# Task goal:
Retype, word for word, each line between the lines holding "משרות (382, 43)" and "Powered by Shopify (236, 2392)", inclusive, and leave the rest of the data alone.

# Collected data entries:
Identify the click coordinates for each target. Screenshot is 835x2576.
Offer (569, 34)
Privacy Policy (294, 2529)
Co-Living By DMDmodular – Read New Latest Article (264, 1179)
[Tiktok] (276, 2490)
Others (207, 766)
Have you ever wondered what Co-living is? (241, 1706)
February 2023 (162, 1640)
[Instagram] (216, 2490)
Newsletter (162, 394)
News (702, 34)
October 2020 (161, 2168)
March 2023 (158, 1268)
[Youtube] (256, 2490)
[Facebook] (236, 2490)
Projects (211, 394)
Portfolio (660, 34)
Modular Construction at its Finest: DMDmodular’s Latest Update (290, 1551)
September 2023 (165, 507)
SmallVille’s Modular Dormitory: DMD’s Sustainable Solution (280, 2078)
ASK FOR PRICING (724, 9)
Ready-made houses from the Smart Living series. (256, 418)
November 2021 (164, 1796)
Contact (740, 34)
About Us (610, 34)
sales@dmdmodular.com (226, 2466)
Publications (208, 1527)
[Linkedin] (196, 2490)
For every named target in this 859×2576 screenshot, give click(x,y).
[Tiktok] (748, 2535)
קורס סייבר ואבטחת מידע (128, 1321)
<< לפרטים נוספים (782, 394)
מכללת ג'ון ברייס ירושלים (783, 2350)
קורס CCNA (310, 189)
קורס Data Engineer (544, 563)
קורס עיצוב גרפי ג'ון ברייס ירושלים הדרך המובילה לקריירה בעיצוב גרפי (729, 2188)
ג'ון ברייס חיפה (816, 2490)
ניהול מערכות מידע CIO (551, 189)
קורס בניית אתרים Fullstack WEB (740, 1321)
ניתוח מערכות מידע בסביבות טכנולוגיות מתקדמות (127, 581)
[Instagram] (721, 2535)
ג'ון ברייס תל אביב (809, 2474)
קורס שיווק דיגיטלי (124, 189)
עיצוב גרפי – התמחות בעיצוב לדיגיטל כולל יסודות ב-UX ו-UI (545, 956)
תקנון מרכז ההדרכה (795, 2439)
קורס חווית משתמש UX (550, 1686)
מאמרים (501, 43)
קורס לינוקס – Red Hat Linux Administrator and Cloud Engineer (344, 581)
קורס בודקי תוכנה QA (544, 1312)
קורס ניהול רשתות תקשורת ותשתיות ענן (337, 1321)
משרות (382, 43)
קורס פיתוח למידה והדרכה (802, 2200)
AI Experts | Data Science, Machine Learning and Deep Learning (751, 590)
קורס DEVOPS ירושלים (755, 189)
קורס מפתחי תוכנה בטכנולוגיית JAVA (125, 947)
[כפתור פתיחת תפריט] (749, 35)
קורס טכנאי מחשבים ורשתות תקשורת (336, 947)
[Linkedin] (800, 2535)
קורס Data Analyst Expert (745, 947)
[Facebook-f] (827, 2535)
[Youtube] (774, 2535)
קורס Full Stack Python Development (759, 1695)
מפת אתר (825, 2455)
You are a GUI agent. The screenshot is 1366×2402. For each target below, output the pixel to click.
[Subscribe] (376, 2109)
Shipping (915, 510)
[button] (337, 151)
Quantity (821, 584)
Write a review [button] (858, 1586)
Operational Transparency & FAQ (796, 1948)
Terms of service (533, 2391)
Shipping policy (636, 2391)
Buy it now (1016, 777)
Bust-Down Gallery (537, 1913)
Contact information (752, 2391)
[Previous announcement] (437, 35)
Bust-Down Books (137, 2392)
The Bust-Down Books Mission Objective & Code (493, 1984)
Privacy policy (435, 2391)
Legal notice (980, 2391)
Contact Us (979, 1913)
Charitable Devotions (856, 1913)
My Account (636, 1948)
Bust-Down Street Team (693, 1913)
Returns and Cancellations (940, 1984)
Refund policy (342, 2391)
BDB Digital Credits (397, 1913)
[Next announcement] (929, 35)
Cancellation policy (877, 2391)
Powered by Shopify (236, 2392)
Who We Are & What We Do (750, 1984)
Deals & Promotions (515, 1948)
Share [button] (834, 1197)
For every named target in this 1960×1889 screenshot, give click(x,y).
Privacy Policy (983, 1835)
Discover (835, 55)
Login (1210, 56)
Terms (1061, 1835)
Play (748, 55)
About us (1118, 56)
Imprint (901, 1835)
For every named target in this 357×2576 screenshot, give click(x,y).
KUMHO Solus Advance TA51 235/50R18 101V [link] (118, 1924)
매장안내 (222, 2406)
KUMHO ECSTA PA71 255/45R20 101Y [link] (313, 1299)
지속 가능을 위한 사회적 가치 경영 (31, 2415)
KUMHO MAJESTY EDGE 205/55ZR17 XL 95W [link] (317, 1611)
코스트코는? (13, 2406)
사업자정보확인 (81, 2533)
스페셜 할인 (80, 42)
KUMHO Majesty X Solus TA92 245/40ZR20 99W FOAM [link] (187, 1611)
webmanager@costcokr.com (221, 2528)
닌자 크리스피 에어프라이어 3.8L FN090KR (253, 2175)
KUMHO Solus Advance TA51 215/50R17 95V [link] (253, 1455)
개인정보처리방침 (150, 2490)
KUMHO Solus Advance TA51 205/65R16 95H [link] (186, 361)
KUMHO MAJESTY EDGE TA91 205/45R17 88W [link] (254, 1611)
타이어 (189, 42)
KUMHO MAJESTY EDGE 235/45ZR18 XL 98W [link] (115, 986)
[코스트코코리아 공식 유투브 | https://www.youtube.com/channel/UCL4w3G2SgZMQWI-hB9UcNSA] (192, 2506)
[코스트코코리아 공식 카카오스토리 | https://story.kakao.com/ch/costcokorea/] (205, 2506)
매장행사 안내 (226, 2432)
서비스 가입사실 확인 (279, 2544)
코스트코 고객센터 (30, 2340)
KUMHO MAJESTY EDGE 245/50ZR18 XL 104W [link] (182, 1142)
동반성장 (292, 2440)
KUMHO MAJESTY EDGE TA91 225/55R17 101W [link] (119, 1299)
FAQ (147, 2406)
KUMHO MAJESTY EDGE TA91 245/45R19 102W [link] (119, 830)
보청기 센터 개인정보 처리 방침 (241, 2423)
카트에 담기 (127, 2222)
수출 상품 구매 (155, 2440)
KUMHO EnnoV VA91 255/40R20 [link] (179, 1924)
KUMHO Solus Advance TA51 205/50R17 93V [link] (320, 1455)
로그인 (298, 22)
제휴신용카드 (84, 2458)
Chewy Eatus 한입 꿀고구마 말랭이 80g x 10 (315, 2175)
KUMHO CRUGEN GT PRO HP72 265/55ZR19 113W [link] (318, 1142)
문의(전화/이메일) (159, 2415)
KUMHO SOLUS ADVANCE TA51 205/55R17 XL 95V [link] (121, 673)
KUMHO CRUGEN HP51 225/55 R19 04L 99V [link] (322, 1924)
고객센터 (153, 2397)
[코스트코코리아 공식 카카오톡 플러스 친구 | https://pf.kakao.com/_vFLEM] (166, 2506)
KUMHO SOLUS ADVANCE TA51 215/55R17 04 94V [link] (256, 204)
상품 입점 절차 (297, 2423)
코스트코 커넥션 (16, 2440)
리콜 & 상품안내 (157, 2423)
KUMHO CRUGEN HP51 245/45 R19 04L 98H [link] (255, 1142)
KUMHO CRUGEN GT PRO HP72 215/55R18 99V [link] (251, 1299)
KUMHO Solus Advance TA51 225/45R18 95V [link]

# Exercise output:
משרות (382, 43)
קורס פיתוח למידה והדרכה (802, 2200)
AI Experts | Data Science, Machine Learning and Deep Learning (751, 590)
קורס DEVOPS ירושלים (755, 189)
קורס מפתחי תוכנה בטכנולוגיית JAVA (125, 947)
[כפתור פתיחת תפריט] (749, 35)
קורס טכנאי מחשבים ורשתות תקשורת (336, 947)
[Linkedin] (800, 2535)
קורס Data Analyst Expert (745, 947)
[Facebook-f] (827, 2535)
[Youtube] (774, 2535)
קורס Full Stack Python Development (759, 1695)
מפת אתר (825, 2455)
You are a GUI agent. The screenshot is 1366×2402. For each target below, output the pixel to click.
[Subscribe] (376, 2109)
Shipping (915, 510)
[button] (337, 151)
Quantity (821, 584)
Write a review [button] (858, 1586)
Operational Transparency & FAQ (796, 1948)
Terms of service (533, 2391)
Shipping policy (636, 2391)
Buy it now (1016, 777)
Bust-Down Gallery (537, 1913)
Contact information (752, 2391)
[Previous announcement] (437, 35)
Bust-Down Books (137, 2392)
The Bust-Down Books Mission Objective & Code (493, 1984)
Privacy policy (435, 2391)
Legal notice (980, 2391)
Contact Us (979, 1913)
Charitable Devotions (856, 1913)
My Account (636, 1948)
Bust-Down Street Team (693, 1913)
Returns and Cancellations (940, 1984)
Refund policy (342, 2391)
BDB Digital Credits (397, 1913)
[Next announcement] (929, 35)
Cancellation policy (877, 2391)
Powered by Shopify (236, 2392)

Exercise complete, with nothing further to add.